Menino de três anos, desassistido em creche municipal, cai de barranco de quase quatro metros

Caso ocorreu na Escola Municipal Profª Heloisa Helena Azanha Naime; menino foi socorrido pelo Samu

Na última quinta-feira (5), o gerente de produção, João Carrara, levou um susto ao receber uma ligação da direção da Escola Municipal Profª Heloisa Helena Azanha Naime, onde seu filho de 3 anos é aluno do maternal 2. A notícia era de que o menino teria quebrado o braço direito ao brincar no parquinho da unidade. Ao chegar à escola, já com o Samu (Serviço de Atendimento Móvel de Urgência) acionado ao local, uma funcionária lhe contou outra versão: a criança teria caído de um barranco de aproximadamente quatro metros dentro da propriedade da instituição. “Segundo ela, estava uma sala em frente ao local de onde ele caiu e tentou pegá-lo, mas não deu tempo. Ela o avistou antes da queda”, conta o pai.

Após questionar a diretora sobre o ocorrido, Carrara disse que lhe informaram sobre a “professora não ter como dar conta por falta de auxiliares para supervisionar as crianças”.

Questionada, assessoria de imprensa da SME (Secretaria da Educação) informou que há 17 alunos na sala do filho de Carrara, porém no dia estavam presentes apenas 12 alunos. E, que, o ocorrido foi durante o jantar servido no refeitório da escola, sendo supervisionado naquele momento, pelos auxiliares de ação educativa durante todo o período. Segundo a SME, a escola conta com 16 professores efetivos e dois auxiliares de ação educativa, que auxiliam no trabalho pedagógico e uma professora auxiliar de maternal I.

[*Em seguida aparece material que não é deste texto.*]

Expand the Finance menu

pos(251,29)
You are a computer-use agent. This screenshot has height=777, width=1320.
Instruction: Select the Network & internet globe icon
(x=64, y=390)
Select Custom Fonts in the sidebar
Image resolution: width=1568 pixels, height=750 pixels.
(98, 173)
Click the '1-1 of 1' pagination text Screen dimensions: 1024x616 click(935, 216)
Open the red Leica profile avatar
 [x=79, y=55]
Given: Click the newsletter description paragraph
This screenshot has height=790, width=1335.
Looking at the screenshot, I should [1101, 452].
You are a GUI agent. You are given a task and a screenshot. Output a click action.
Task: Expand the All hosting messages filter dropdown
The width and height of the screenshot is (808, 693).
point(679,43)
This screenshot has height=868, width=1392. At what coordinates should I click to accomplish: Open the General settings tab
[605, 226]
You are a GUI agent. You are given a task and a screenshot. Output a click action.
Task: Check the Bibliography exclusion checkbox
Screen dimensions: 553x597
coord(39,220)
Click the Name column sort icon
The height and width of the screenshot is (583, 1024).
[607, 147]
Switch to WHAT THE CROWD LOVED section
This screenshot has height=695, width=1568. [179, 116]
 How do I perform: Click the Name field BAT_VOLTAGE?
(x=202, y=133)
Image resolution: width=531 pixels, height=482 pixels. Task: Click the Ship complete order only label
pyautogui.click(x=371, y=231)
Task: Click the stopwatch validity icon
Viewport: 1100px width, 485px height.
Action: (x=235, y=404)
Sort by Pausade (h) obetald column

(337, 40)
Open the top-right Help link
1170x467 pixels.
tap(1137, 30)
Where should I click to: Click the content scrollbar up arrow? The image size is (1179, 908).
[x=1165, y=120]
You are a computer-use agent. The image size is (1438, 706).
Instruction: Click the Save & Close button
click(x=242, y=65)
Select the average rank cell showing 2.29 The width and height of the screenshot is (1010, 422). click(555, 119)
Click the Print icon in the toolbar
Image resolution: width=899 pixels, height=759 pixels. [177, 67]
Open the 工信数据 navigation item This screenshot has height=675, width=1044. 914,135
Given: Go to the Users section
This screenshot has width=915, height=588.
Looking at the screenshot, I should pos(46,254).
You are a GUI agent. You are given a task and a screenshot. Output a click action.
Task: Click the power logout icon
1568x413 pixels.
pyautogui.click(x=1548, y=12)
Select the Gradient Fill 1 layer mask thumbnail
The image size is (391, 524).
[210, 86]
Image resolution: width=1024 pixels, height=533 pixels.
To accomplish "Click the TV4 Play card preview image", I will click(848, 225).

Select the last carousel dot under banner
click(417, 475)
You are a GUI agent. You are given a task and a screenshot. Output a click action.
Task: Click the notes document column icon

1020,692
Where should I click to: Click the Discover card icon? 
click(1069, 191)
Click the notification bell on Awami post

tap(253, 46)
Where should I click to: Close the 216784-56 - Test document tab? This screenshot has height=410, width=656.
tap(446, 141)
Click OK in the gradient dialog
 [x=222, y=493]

“Há alguns dias, a avó dele foi buscá-lo na escola e ele não estava em sua sala de aula. Todos saíram para procurá-lo e ele estava brincando em outra sala”, relata Carrara. Além disso, o pai informa que parece ser comum essa situação após notar que quando questionou o porquê de seu filho voltar com um dos olhos roxos para casa um dia antes do acidente, teve a seguinte resposta: “Pode ser que quando ele foge da sala, ele vá no meio de uns pés de flores. Deve ter acontecido isso”.

“Acredito que seja negligência de quem cuida das crianças. É uma falta de atenção deixar uma criança de três anos sozinha, sendo que ele pode ter acesso ao local dessa forma”, comenta João Carrara.

Agora, a criança se recupera com a ajuda das avós, para que os pais possam trabalhar.

A SME, informou que após a ciência do fato, o secretário Bruno Roza determinou abertura do processo disciplinar para apurar os fatos ocorridos que levaram ao acidente. Além disso, a secretaria esclareceu que a unidade já realizou junto dos alunos um projeto pedagógico sobre a utilização do espaço, com o acompanhamento e produção de atividades lúdicas para o uso do morro.